Biographische Bezüge zu Guardini

  • Begegnungen mit Tillmann scheinen sowohl in Freiburg für 1906 und 1912/13 möglich
  • Tillmann hatte Verbindungen zu Maria Laach, dem Katholischen Akademikerverband und unterstützte die dortigen liturgiewissenschaftlichen Vorhaben. Er unterzeichnete denn auch gemeinsam mit Abt Herwegen den Aufruf zur Gründung des „Vereins zur Pflege der Liturgiewissenschaft", der die wissenschaftlichen Arbeiten der Abtei Maria Laach wirtschaftlich absicherte, und wurde nach dessen rechtsgültiger Konstituierung am 14. Dezember 1921 zum stellvertretenden Vorsitzenden gewählt.

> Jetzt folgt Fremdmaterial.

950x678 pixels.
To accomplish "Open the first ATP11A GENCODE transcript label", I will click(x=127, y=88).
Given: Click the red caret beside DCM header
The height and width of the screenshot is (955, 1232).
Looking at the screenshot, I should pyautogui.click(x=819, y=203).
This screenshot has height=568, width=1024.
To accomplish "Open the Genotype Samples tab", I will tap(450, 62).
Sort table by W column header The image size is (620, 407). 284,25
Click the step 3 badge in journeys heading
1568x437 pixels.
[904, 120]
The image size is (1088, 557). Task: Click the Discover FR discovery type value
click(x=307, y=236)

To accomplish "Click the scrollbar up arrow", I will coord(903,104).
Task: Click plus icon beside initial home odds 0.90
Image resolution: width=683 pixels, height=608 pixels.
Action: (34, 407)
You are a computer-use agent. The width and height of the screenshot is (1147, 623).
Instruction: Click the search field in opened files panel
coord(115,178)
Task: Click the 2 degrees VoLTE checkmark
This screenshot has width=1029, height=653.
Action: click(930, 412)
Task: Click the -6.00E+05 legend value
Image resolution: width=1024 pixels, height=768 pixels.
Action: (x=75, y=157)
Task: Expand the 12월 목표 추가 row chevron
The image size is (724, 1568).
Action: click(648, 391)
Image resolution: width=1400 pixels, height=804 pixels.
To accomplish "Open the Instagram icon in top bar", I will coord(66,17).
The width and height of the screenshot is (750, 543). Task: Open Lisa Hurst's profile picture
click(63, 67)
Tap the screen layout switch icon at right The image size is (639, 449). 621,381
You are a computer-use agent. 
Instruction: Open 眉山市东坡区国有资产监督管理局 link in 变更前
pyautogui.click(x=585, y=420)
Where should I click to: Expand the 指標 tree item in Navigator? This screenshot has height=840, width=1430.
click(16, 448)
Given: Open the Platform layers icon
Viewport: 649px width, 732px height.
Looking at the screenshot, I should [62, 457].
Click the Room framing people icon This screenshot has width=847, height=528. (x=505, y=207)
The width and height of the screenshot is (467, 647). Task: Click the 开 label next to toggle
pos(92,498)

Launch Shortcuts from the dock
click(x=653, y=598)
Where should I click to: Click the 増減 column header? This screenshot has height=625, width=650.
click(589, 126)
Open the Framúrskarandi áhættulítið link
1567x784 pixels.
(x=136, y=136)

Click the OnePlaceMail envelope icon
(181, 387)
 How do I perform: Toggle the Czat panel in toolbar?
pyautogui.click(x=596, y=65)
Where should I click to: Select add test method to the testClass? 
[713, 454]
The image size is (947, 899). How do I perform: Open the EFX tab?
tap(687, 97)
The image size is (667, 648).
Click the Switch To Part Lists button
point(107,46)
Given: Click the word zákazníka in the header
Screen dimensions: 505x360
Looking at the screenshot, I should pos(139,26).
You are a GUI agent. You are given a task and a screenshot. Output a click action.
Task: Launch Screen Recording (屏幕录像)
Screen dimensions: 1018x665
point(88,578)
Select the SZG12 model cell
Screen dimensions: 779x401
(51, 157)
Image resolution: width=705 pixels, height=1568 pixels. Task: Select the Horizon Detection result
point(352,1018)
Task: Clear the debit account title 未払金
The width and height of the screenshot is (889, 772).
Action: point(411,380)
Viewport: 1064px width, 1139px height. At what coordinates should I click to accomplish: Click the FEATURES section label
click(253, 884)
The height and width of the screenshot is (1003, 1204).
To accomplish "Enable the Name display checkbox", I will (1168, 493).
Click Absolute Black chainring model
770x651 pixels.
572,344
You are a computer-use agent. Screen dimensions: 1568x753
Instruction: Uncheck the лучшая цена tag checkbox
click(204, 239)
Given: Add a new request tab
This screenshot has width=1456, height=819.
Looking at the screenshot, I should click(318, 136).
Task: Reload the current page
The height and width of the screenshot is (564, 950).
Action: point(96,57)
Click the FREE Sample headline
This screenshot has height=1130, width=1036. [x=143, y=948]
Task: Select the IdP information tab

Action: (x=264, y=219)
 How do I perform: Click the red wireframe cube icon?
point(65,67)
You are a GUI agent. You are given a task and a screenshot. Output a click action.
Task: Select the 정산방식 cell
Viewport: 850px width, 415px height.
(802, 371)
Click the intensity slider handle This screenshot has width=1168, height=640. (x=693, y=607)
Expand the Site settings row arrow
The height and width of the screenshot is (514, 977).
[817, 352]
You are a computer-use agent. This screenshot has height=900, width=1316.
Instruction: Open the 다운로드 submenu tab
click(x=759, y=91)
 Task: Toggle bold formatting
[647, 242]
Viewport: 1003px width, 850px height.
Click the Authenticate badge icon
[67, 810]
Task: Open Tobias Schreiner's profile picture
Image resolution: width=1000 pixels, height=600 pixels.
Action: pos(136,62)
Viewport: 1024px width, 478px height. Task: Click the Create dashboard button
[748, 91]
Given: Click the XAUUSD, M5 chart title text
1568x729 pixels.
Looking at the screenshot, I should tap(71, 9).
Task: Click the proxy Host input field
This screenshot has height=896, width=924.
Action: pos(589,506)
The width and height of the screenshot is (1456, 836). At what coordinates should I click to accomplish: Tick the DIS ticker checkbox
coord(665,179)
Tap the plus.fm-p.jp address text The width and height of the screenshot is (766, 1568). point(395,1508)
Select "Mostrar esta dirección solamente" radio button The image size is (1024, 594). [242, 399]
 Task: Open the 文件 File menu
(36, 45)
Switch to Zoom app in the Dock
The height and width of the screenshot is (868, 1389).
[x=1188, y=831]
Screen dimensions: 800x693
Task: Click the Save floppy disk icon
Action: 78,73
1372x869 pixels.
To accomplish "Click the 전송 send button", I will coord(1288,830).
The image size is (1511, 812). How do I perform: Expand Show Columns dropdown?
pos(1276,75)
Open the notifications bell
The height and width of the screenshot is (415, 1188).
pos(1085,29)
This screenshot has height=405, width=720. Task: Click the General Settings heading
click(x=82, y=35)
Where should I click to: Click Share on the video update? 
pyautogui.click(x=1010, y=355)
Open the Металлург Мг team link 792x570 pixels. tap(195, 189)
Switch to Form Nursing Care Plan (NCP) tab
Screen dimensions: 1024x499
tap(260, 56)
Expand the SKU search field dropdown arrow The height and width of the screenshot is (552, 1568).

  • als Rektor der Universität Bonn (1919-1921) war er in die Habilitationspläne Guardinis involviert. Obwohl Tillmann für dessen Habilitation nach Guardinis eigener Auskunft eine “Hauptstütze” war (Guardini, Berichte aus meinem Leben, a.a.O., S. 52; vgl. dazu auch 82. Brief vom 18. April 1920, Pützchen bei Beuel, in: Briefe an Josef Weiger, a.a.O., S. 229), stellte Guardini ihn in seinen Erinnerungen unvorteilhaft als “Moralisten”, „kritischen Theologen“ und Vertreter eines religiösen, nur durch Gehorsam gegen das Dogma eingeschränkten Liberalismus vor.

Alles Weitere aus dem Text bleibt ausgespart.